Burgess Everett & John Bresnahan of Politico: "The Senate has advanced a budget deal on a 67-27 vote, paving the way for final passage and ... Donald Trump's signature." (Also linked yesterday.)

Presidential Race 2020

Maggie Astor of the New York Times: "The Democratic National Committee has set stricter criteria for the third set of debates, which will be held on Sept. 12 and Sept. 13 in Houston. If 10 or fewer candidates qualify, the debate will take place on only one night. Candidates will need to have 130,000 unique donors and register at least 2 percent support in four polls. They have until Aug. 28 to reach those benchmarks.... Seven candidates have already met both qualification thresholds": Joe Biden, Cory Booker, Pete Buttigieg, Kamala Harris, Beto O'Rourke, Bernie Sanders & Elizabeth Warren. (Also linked yesterday.)

Frank Rich: "What's obvious to all is that the field cannot be winnowed down a minute too soon. The time has come for the week’s best debaters, Elizabeth Warren and Bernie Sanders, to stop acting like a tag team and start drawing sharp distinctions (besides personality) between themselves. One or both of them must face off with the last centrists or sort-of centrists standing: most likely, Biden, Kamala Harris, Buttigieg, and (possibly) Cory Booker."
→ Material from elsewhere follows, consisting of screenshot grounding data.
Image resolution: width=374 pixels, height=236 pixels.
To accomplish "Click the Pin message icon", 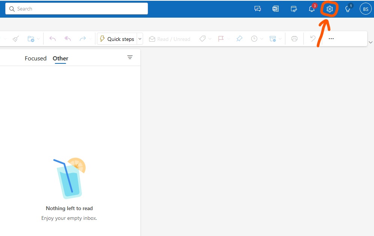I will (x=239, y=39).
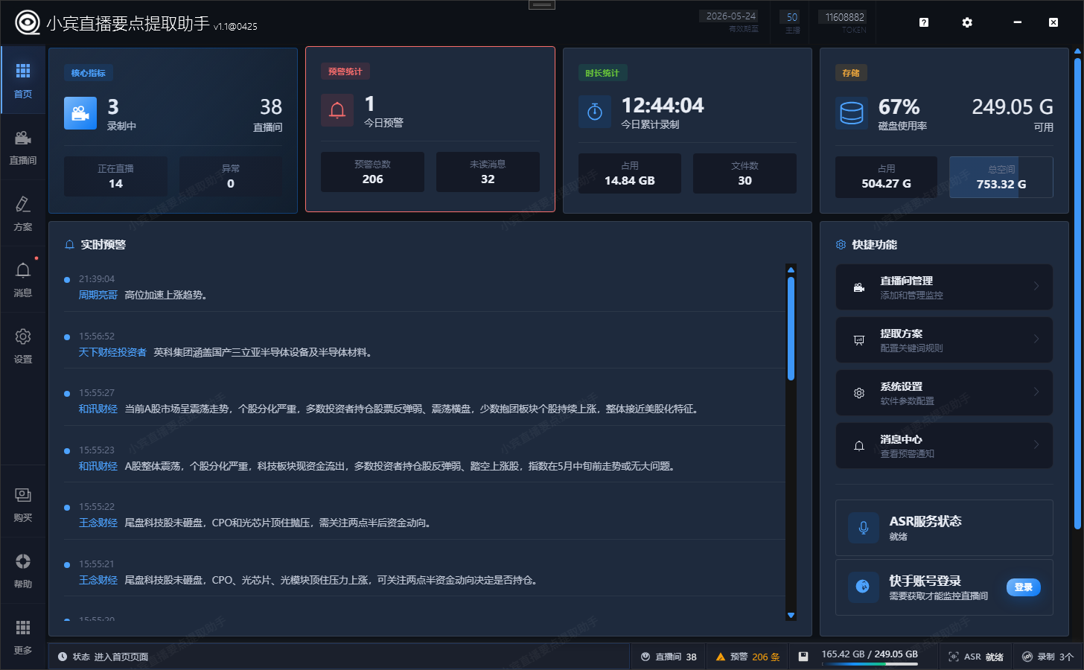Open the 帮助 help sidebar icon

pyautogui.click(x=23, y=570)
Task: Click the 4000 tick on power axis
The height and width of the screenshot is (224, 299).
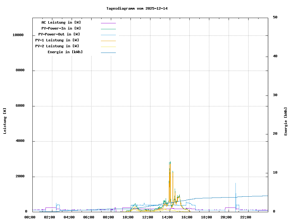Action: (x=20, y=141)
Congressional Races 2020. Scott Bland of Politico: "Rep. Will Hurd of Texas, the only black Republican in the House, won't seek reelection in 2020, he announced on Thursday.... Hurd, a former CIA officer who was first elected in 2014, has been an advocate for bipartisan compromise on immigration and other key issues in Congress. And he has spoken out numerous times against ... Donald Trump, often warning that the president's rhetoric and positions were hurting the Republican Party.... Hurd is the sixth House Republican to in the past two weeks to announce his retirement, as the GOP adjusts to both life in the minority and the continued transformation of the party under Trump.... Democrat Gina Ortiz Jones, a veteran who barely lost to Hurd in 2018, is already running for the seat again in 2020."

Way Beyond the Beltway

Philippines. Daniel Victor of the New York Times: "A Jordanian man once considered a financier for Al Qaeda and a 'henchman' of Osama bin Laden's brother-in-law was arrested in the Philippines in July, officials said on Thursday, reinforcing concerns that Islamist militants are making a base in the country. Mahmoud Afif Abdeljalil, 51, was arrested on July 4 in Zamboanga, a coastal city at the southwestern tip of Mindanao, the nation's second-largest island. Mr. Abdeljalil had false documents under an assumed name, Jaime Morente, the chief of the Bureau of Immigration, said in a statement. Mr. Abdeljalil, whom the authorities called 'a former henchman' connected to the bin Laden family, has been in government custody since the arrest.... T

U.K. Jill Lawless of the AP: "British Prime Minister Boris Johnson's governing Conservative Party lost a special election early Friday, leaving it with a one-vote working majority in Parliament as Brexit looms. In the Conservatives' first electoral test since Johnson became prime minister nine days ago, the party was defeated for the seat of Brecon and Radnorshire in Wales by Jane Dodds of the opposition Liberal Democrats. Dodds won 43% of the vote, while Conservative Chris Davies, who was fighting to retain the seat after being convicted and fined for expenses fraud, got 39%. The result makes it harder for Johnson's government to pass laws and win votes in Parliament, with Brexit scheduled to happen in less than three months."